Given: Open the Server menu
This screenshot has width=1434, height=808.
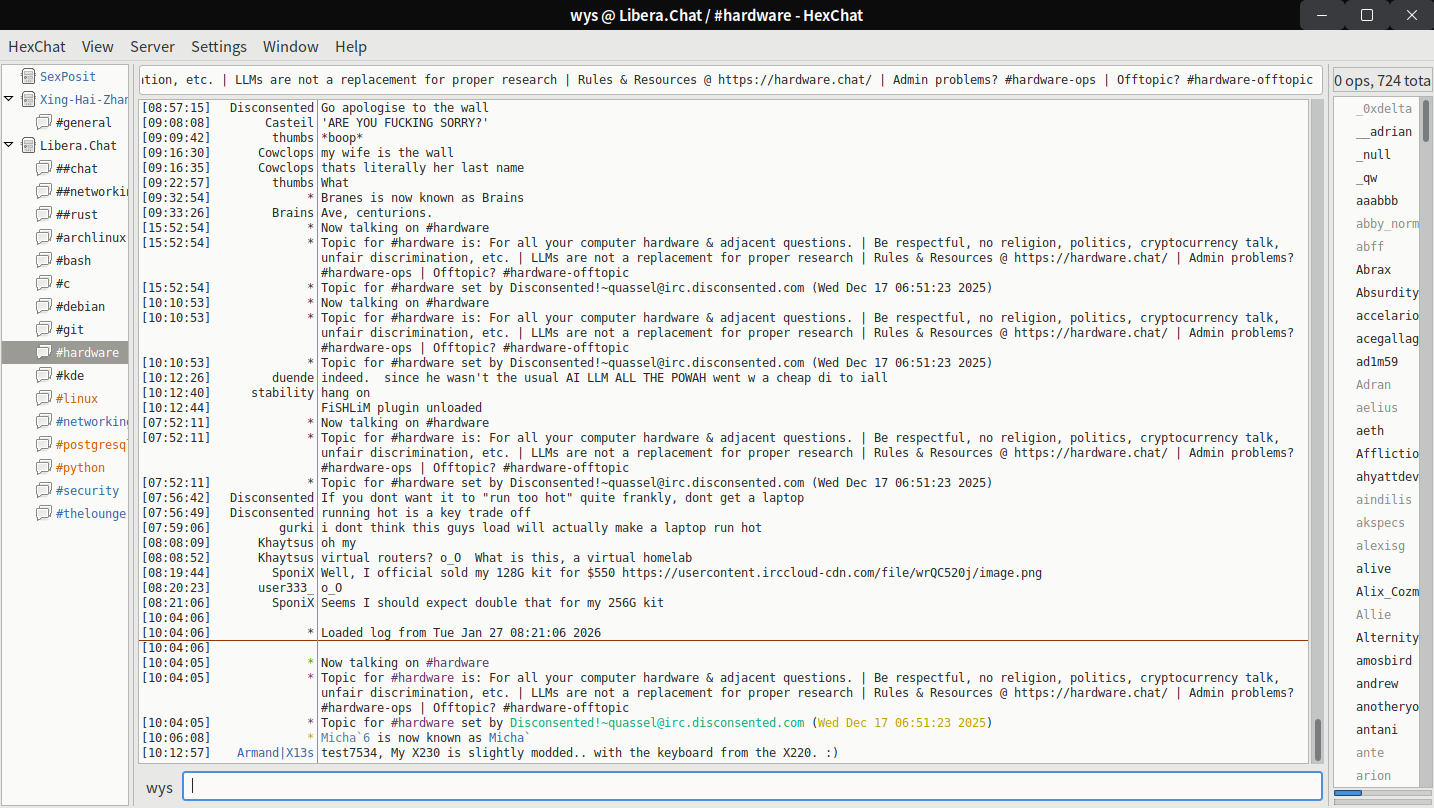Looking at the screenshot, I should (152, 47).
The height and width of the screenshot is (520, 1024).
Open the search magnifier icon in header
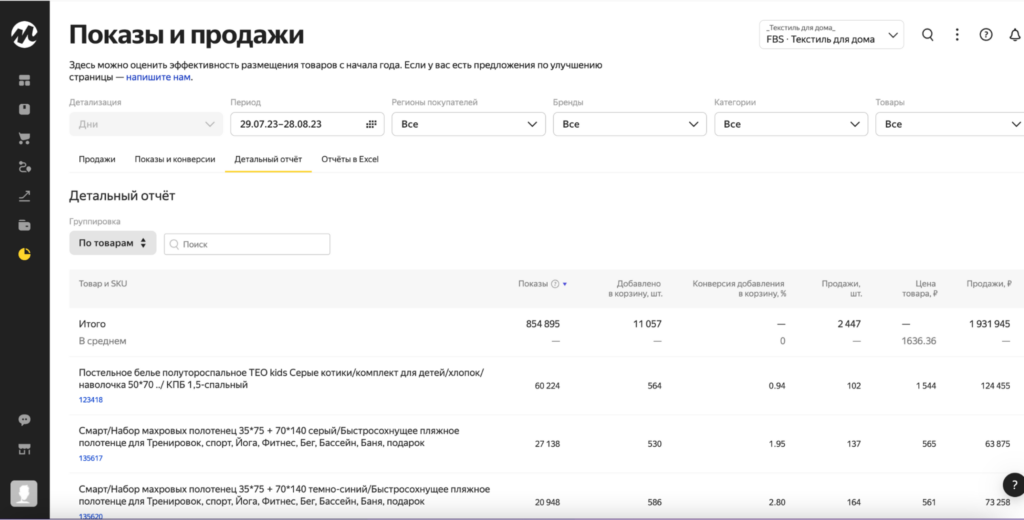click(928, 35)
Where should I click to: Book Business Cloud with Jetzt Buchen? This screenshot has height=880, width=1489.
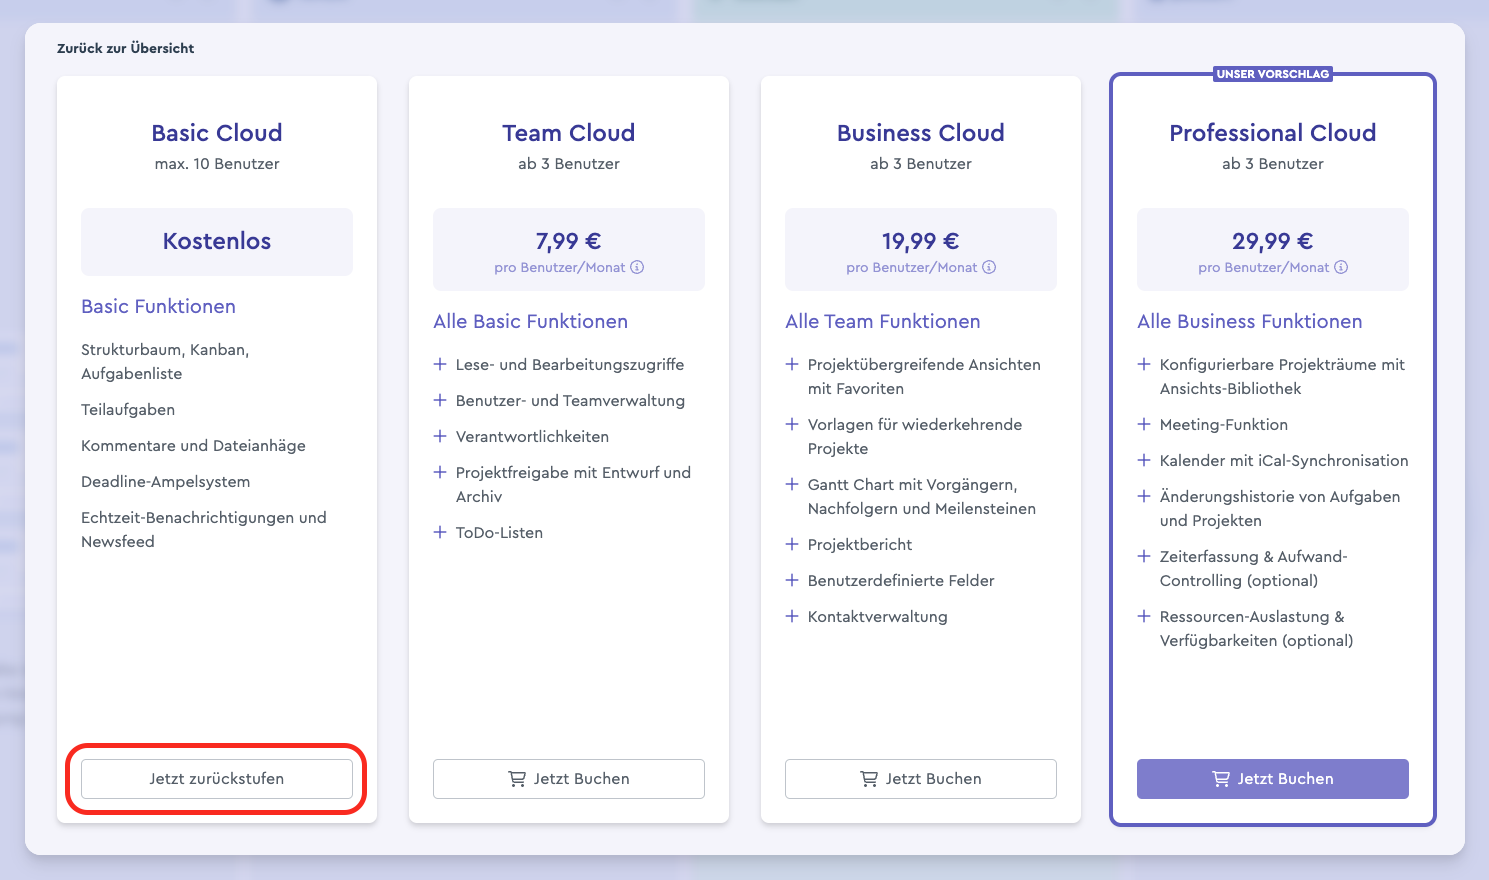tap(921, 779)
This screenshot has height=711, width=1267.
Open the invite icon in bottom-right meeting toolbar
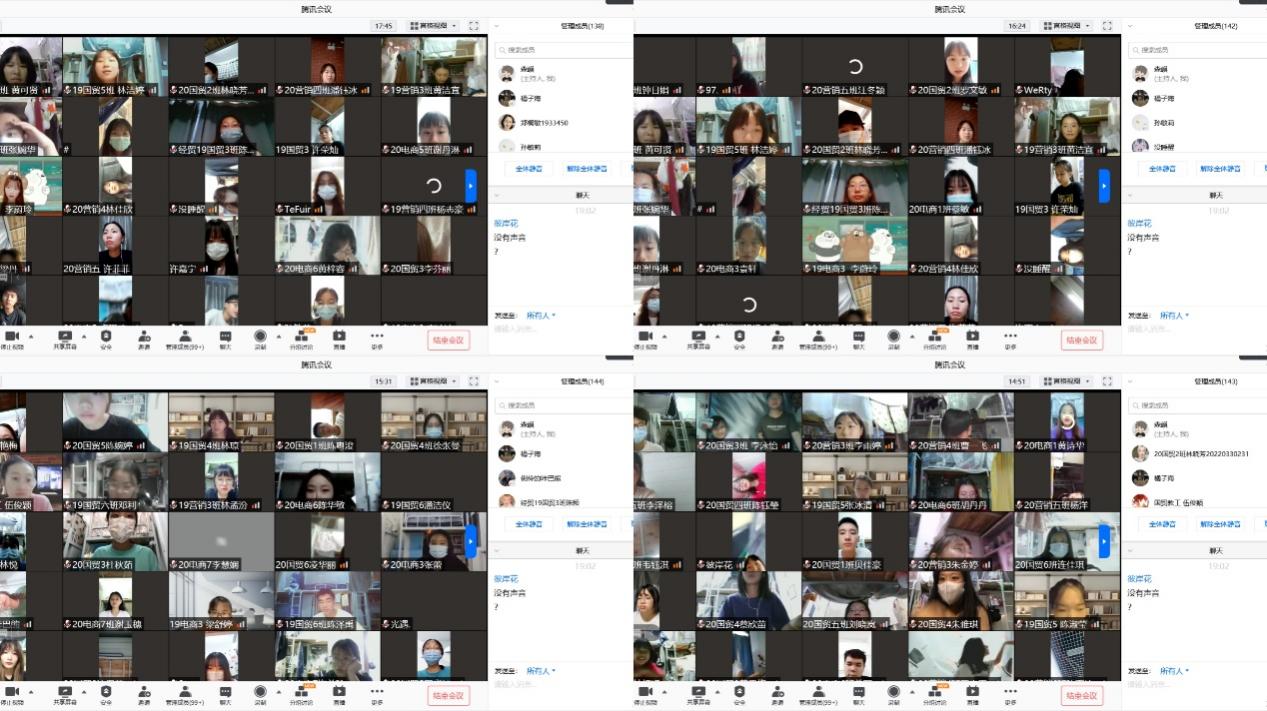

- [EXERCISE]: Please return only the lines from the one holding "This screenshot has height=711, width=1267." through the end of the data, both ends included; do not copy any pictures.

- [EXERCISE ANSWER]:
This screenshot has height=711, width=1267.
Open the invite icon in bottom-right meeting toolbar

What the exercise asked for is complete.